Kritik an "unverhältnismäßigem" Vorgehen der Polizei
In der zweiten Protestnote kritisiert Ankara das Vorgehen der niederländischen Sicherheitskräfte gegen Demonstranten vor dem türkischen Konsulat in Rotterdam. Die Behandlung der Demonstranten, die ihr "Recht auf eine friedliche Zusammenkunft" genutzt hätten, sei "unverhältnismäßig" gewesen. Die Demonstration war am Sonntag von der Polizei mit Wasserwerfern und Hundestaffeln aufgelöst worden.

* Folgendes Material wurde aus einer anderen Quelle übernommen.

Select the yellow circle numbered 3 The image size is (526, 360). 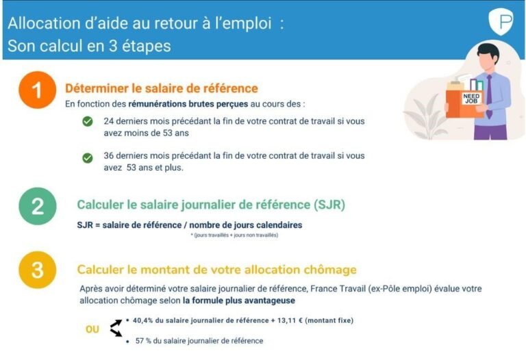pos(36,271)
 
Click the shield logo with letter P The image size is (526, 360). pos(501,22)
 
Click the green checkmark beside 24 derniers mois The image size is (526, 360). pos(88,122)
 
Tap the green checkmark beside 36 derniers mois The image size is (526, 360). pos(88,158)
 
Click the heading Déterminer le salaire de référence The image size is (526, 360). pos(161,88)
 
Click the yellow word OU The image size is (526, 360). pos(92,329)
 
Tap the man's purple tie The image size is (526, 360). pos(488,97)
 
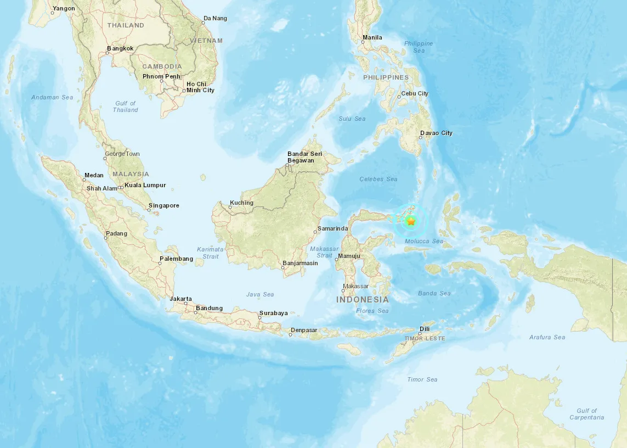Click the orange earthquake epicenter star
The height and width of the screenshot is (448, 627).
tap(411, 221)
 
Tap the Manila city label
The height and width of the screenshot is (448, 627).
tap(372, 38)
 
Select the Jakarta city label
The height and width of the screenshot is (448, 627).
tap(181, 299)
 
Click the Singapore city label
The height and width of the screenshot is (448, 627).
tap(164, 206)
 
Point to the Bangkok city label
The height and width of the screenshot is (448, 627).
tap(120, 49)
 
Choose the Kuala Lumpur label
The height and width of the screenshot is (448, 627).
tap(145, 186)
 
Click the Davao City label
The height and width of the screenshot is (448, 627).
tap(436, 133)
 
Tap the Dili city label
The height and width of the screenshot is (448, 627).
tap(425, 329)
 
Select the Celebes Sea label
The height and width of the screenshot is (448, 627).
tap(379, 180)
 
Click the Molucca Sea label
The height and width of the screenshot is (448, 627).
tap(423, 242)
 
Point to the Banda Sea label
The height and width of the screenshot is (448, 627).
tap(434, 294)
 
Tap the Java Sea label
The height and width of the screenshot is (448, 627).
tap(260, 295)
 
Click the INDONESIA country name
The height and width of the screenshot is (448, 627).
tap(363, 300)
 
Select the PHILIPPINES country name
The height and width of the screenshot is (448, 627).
tap(386, 78)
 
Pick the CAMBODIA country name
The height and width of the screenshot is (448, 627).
tap(162, 66)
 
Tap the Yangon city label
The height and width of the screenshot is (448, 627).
tap(64, 9)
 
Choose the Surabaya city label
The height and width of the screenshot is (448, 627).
tap(274, 313)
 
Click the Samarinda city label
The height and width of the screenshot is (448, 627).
tap(334, 228)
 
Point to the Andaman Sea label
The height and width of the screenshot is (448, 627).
tap(52, 98)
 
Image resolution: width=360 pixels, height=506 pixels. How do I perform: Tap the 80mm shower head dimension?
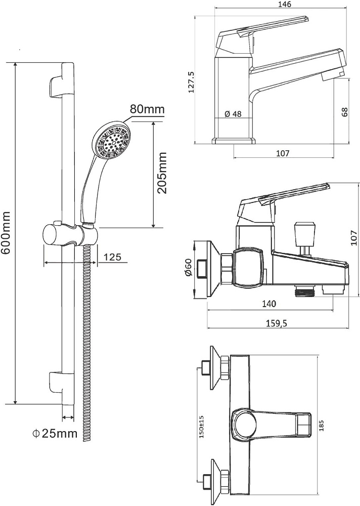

Video: Wasserwerfer, Festnahmen - Krawalle in den Niederlanden
Unruhen und Verhaftungen in Amsterdam
Nach den Krawallen in Rotterdam kam es am Sonntag auch in Amsterdam zu Unruhen, die Polizei nahm sechs Demonstranten fest. Hunderte türkischstämmige Niederländer hatten zunächst friedlich dagegen protestiert, dass Wahlkampfauftritte türkischer Minister in den Niederlanden verhindert worden waren. Gegen 23 Uhr hätten sich dann rund 250 Demonstranten auf einem Platz im Westen der Stadt versammelt und dort randaliert, hieß es seitens der Behörden. Einige Demonstranten hätten die Polizei mit Steinen beworfen. Daraufhin habe die Polizei mit Wasserwerfern und Schlagstöcken eingegriffen.
Kein Ende der Proteste auch in der Türkei
Auch in der Türkei gehen die Proteste weiter: In Istanbul war es am Sonntag einem Demonstranten trotz einer seit Samstagabend bestehenden Sperrzone gelungen, auf das Dach des niederländischen Konsulats zu klettern und die Landesflagge gegen die türkische zu tauschen .
Türkische Familienministerin ausgewiesen
In den Niederlanden war am Wochenende der Streit um Wahlkampfauftritte türkischer Politiker eskaliert. Die Behörden verweigerten zunächst dem türkischen Außenminister Mevlüt Cavusoglu die Einreise mit dem Flugzeug und wiesen danach auch die türkische Familienministerin Fatma Betül Sayan Kaya auf dem Landweg Richtung Deutschland aus. Die niederländische Regierung hatte zuvor Auftritte beider Minister für unerwünscht erklärt.
Premier Rutte schließt Entschuldigung dezidiert aus
Der niederländische Ministerpräsident Mark Rutte schloss eine Entschuldigung dezidiert aus. "Es steht außer Frage, dass es eine Entschuldigung gibt: Sie sollten sich dafür entschuldigen, was Sie gestern getan haben", wandte sich Rutte am Sonntag am Rande einer Wahlkampfveranstaltung in Den Haag an die Adresse der beiden türkischen Minister.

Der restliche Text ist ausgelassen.